* **What to work on**
Output, exactly and with no pictures, the line that contains "Screen dimensions: 650x499" and every line that comes after it in the data below, the last one included.

* **Dataset excerpts**
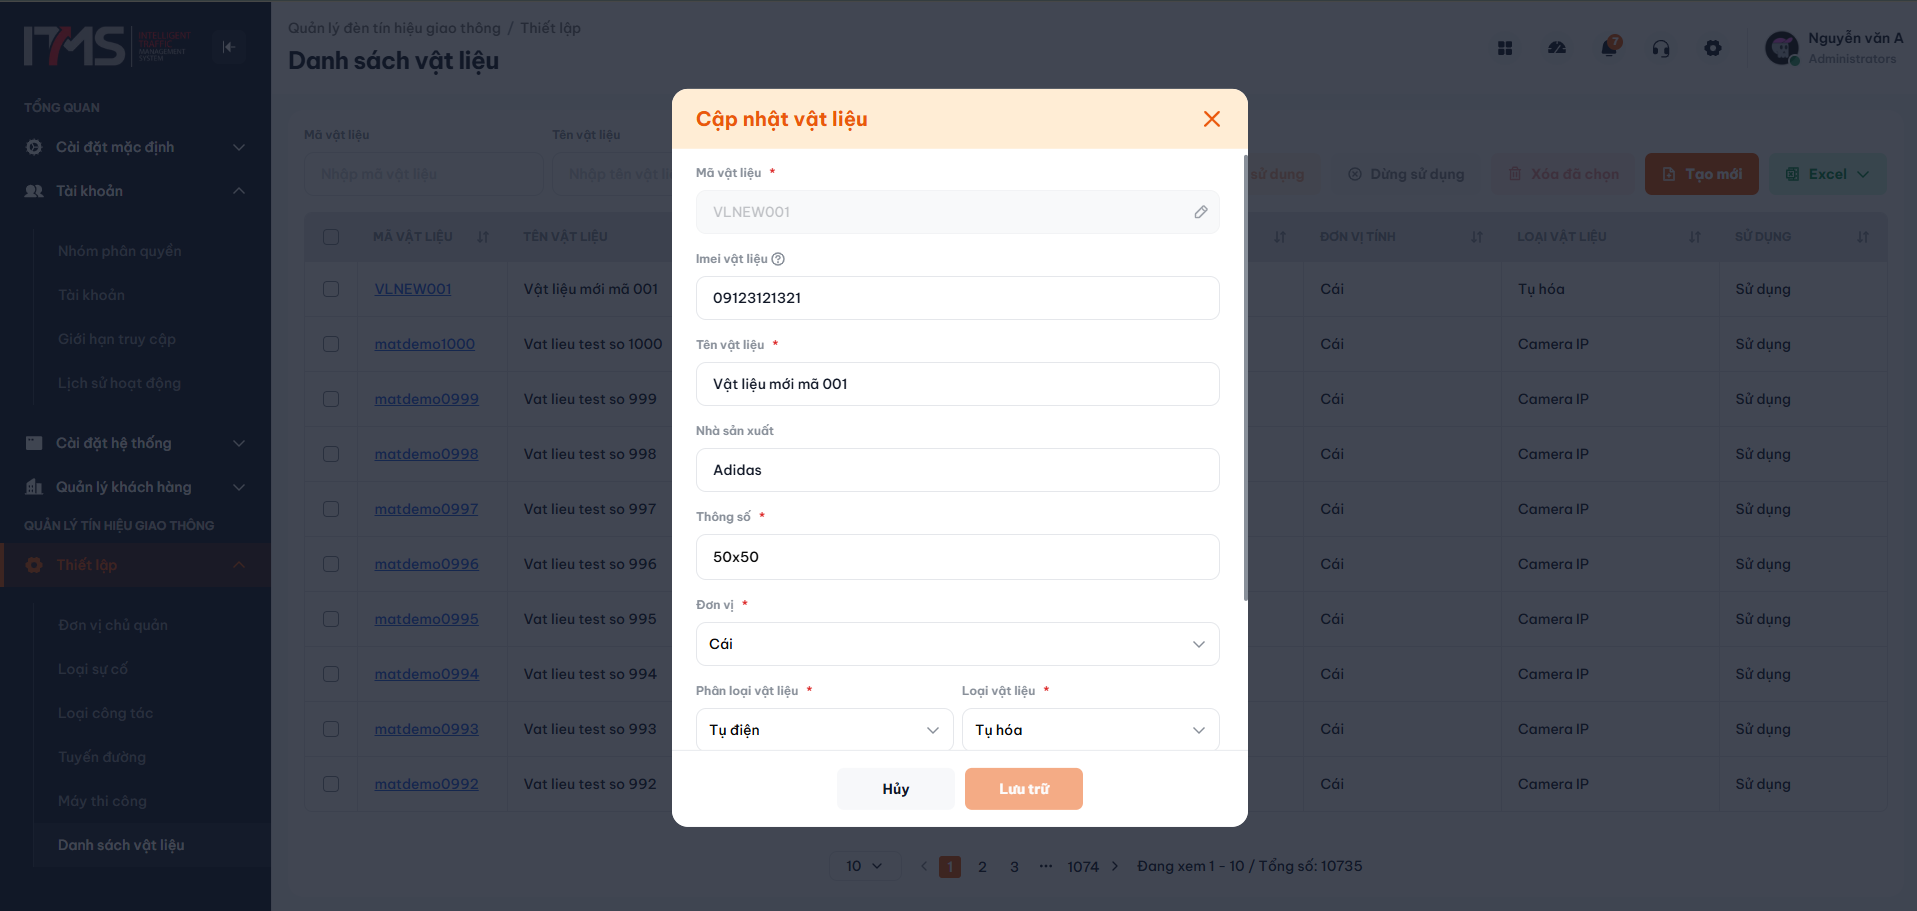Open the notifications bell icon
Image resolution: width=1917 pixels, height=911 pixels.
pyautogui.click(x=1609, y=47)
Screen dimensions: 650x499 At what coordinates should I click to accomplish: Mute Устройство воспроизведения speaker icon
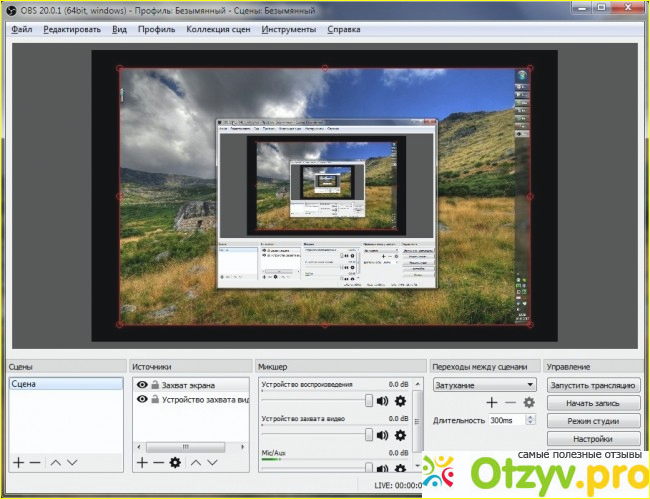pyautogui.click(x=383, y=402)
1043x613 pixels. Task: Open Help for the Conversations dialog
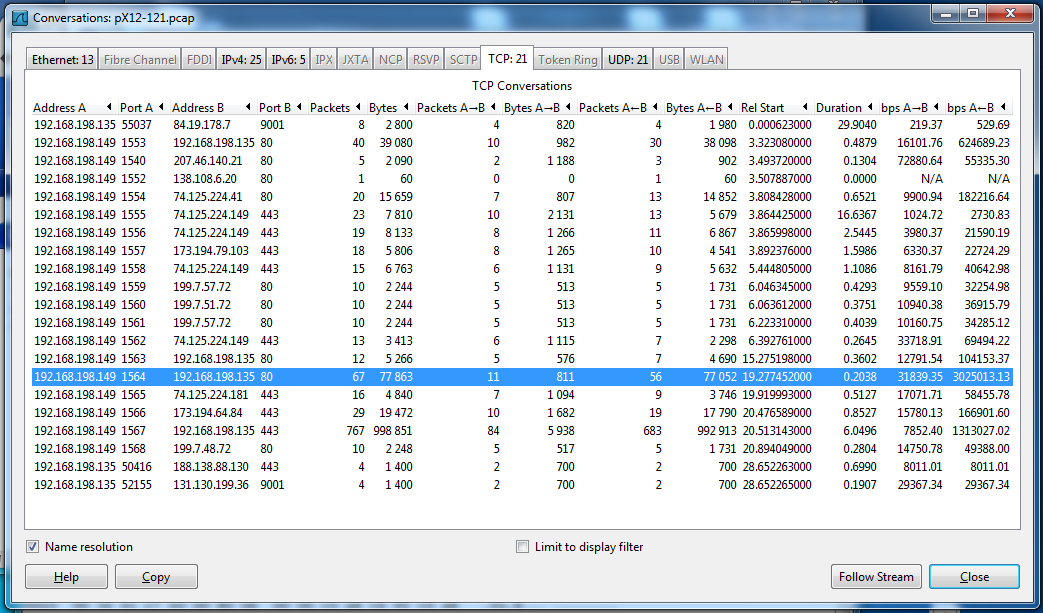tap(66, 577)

* **Result**
Screen dimensions: 650x499 At what coordinates should I click to accomplish: Mute Устройство воспроизведения speaker icon
pyautogui.click(x=383, y=402)
1043x613 pixels. Task: Open Help for the Conversations dialog
tap(66, 577)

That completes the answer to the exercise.